- [GIVEN RECORDS]
+-------+

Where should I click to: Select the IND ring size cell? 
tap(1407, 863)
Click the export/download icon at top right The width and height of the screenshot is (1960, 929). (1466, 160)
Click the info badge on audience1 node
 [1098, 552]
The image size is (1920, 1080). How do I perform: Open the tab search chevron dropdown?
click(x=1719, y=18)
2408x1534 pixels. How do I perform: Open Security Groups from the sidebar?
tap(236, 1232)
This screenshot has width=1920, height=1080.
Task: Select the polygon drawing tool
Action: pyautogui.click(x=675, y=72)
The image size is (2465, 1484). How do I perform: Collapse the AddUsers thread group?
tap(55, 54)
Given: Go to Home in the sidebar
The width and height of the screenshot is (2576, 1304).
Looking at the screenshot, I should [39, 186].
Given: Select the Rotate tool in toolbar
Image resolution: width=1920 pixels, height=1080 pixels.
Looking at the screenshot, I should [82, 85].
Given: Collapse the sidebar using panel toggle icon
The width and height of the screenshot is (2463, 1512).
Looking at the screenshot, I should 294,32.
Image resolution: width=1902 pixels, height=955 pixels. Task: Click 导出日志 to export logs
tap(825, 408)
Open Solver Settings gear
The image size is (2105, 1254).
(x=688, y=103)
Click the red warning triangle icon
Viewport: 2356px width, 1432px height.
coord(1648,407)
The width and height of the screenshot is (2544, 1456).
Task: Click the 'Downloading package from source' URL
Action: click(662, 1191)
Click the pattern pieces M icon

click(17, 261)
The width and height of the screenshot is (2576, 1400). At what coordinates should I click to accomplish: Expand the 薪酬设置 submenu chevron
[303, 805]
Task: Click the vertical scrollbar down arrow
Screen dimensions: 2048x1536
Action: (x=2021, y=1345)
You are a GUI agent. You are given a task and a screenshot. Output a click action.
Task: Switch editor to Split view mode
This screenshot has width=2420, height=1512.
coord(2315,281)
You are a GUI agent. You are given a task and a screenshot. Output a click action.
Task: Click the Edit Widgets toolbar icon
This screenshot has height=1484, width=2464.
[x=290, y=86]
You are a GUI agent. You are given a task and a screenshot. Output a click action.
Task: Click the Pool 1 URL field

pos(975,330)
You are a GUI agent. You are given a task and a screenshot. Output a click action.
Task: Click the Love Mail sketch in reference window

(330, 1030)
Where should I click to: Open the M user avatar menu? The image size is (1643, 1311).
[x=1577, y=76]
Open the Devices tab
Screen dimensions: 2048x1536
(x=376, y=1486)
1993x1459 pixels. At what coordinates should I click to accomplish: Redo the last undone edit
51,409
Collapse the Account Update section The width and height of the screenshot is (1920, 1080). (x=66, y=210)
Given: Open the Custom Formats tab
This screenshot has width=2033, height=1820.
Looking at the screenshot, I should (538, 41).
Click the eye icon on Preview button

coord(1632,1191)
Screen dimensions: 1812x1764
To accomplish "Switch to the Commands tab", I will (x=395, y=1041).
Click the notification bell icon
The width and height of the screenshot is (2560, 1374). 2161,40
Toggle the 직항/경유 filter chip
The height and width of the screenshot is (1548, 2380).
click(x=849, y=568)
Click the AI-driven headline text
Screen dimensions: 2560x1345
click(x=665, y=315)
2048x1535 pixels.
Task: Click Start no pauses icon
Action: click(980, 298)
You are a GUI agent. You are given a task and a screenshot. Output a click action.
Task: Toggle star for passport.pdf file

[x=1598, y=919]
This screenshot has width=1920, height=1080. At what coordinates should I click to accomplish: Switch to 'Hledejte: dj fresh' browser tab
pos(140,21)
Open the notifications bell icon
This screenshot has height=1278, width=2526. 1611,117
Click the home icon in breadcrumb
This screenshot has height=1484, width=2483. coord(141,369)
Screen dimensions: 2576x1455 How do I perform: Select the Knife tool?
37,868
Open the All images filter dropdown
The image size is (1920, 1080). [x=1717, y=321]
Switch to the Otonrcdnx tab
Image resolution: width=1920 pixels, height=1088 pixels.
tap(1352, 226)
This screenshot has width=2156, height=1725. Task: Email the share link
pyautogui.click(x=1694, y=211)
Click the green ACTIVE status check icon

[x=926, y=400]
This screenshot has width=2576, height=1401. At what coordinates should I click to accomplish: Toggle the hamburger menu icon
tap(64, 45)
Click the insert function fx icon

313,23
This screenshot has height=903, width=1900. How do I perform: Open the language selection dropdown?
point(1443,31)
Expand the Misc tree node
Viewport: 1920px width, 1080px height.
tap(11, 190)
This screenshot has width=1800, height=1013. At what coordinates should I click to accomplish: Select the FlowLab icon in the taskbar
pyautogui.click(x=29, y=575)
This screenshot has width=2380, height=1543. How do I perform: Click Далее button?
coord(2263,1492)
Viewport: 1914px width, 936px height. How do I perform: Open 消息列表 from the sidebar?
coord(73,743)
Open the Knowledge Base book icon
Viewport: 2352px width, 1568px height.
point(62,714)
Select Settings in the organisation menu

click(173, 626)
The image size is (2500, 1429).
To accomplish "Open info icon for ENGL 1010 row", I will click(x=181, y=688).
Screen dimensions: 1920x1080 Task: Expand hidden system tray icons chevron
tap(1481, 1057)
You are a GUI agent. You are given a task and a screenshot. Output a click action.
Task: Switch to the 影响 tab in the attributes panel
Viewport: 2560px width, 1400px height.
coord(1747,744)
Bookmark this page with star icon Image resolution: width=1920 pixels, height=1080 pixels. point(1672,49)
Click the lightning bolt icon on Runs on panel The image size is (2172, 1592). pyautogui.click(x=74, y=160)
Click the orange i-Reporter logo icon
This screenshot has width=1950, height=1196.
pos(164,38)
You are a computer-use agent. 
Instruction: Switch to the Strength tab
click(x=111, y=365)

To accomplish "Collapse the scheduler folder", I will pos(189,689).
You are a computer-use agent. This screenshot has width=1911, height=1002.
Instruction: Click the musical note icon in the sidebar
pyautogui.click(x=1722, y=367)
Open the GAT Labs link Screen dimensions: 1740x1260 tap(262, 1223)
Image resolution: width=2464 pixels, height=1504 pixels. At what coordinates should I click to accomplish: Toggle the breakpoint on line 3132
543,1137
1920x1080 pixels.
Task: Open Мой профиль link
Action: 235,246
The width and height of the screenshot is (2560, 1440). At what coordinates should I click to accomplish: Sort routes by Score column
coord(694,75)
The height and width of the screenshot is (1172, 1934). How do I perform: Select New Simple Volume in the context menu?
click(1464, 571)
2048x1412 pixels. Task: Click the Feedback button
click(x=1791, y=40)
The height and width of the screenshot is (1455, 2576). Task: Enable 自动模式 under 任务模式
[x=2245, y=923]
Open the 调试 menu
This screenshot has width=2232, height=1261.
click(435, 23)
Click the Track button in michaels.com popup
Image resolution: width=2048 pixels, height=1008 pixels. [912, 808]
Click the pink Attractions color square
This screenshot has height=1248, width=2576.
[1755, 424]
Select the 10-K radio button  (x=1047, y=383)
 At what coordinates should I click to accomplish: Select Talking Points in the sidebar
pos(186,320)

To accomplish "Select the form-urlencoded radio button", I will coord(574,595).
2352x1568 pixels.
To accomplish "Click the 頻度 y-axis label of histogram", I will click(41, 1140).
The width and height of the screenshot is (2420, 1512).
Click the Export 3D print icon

+-------+

- [PROMPT] Your answer must be a single number: the count of lines in the data that contain the string "computer".

- [TASK ANSWER] 2